MSX Technical Guidebook
from ASCAT, a source of this article is here in Japanese.This document talk about how an MSX handles kanjis, of which I assume you have few knowledge with.
In fact, simply implementing this onto your MSX or emulation codes do not work. You should learn about
MSX-JE, software interface which converts inputted kanas into kanji. But better than nothing.JIS 1st and 2nd standards are Japanese kanji table stated by national law, 2nd being more less used than 1st kanjis. Sanyo 2+ (WAVYs) do not support 1st standard kanjis. All other 2+s and turboRs own both 1st and 2nd standard kanjis inside them.
Making a kanji system without knowledge with them is next to impossible. However, at this point, there are no Japanese coders who can explain such system to you through languages other than Japanese. Therefore, only way I can help you is through translating as much as I can.
Chapter 4 Kanji ROM
Here we explain mostly about how to access kanji ROM.
2. 4. 1 Input/output of Kanji ROM
If you want to access kanji ROM on MSX, directly access D8H to DBH of I/O.
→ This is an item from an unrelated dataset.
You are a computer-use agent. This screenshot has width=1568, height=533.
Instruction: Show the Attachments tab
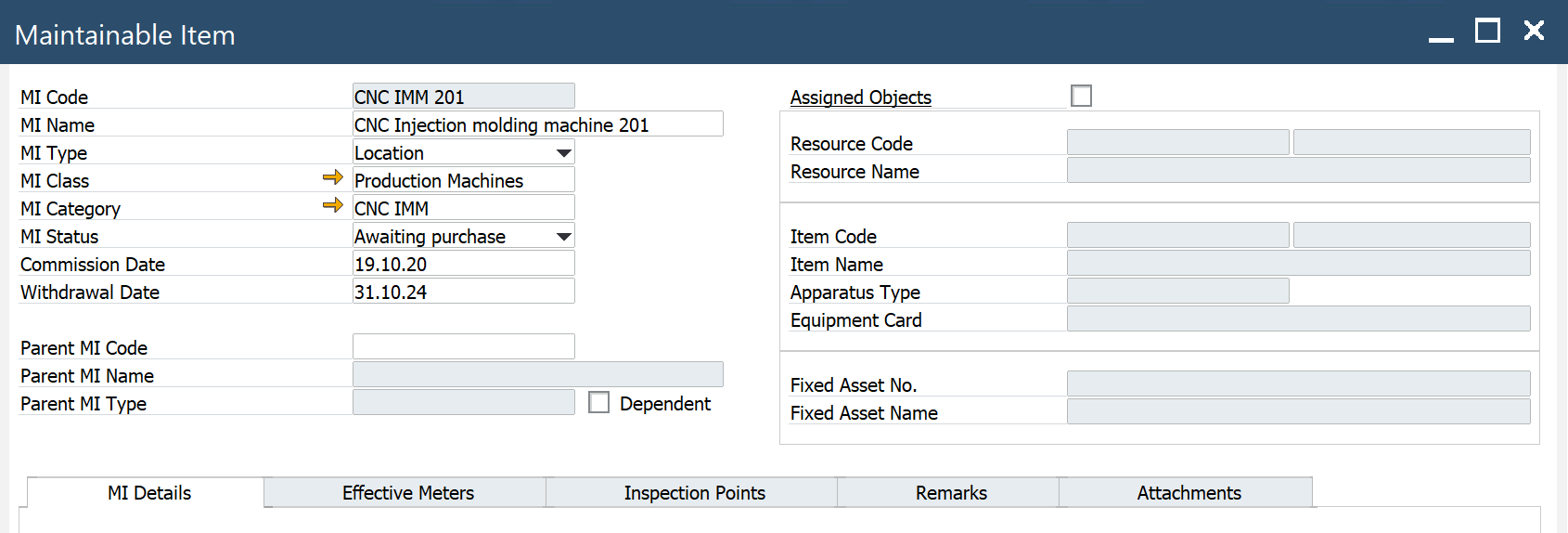coord(1189,493)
To read a kanji font data, you should use 12-bit data called kanji codes. These codes are different with JIS codes and kuten codes, so you should find out the kanji code of the one you want to display.
#You can convert a kanji into JIS code by executing CALL JIS in kanji mode.
CALL JIS (A$,kanjistring$)
then A$ will be a string of 4-digit hexadecimal. Kanjistring$ can be any long, but what you get is always a JIS of the first character.
How to Calculate a Kanji Code
Deduct 32 from the upper byte of a kanji's JIS code and call the value as ku. Deduct 32 from the lower byte of a kanji's JIS code and call the value as ten. (these are so-called kuten codes).
In case of 1st class kanjis, if ku is 15 or less, a kanji code is ku*96+ten. If ku is 16 or greater, a kanji code is ku*96+ten-512.
In case of 2nd class kanjis, a kanji code is ((ku-48)*96+ten).
Then, access I/O port using the kanji code you calculated. This differs depending on 1st and 2nd class.
To Read a 1st Class Kanji
Output lower 6 bit of a kanji code to D8H of I/O port, and upper 6 bit to D9H. And read the value 32 times uninterrupted from D9H to get the font for the kanji.
To Read a 2nd Class Kanji
Output lower 6 bit of a kanji code to DAH of I/O port, and upper 6 bit to DBH. And read the value 32 times uninterrupted from DBH to get the font for the kanji.
Font data are arranged this way. First, 8 bytes for upper-left, then 8 bytes for upper-right. Then 8 bytes for lower-left, and 8 bytes for lower-right.
Order of Data
1st to 8th A
9th to 16th B
17th to 24th C
25th to 32th D
Font Dots
1 9
to A B to
8 16
17 25
to C D to
24 32
Usually, direct input/output to I/O port is forbidden. But there is no other way in case of kanji ROM access. BASIC command PUT KANJI and BIOS called KNJPRT, which were added for MSX2 and later only supports 1st Class kanjis (MSX2+ and later supports 2nd class too) and also useless when you want to directly tamper with kanji fonts, say, when you want to compress 16*16 dot fonts into 12*16 dots, or when you want to directly print out the kanji font as bit images. Also, they do not support screen 2 or 4. And, there is no BIOS to access kanji ROM available in MSX1. Therefore, we access I/O port directly in case of kanji ROM access.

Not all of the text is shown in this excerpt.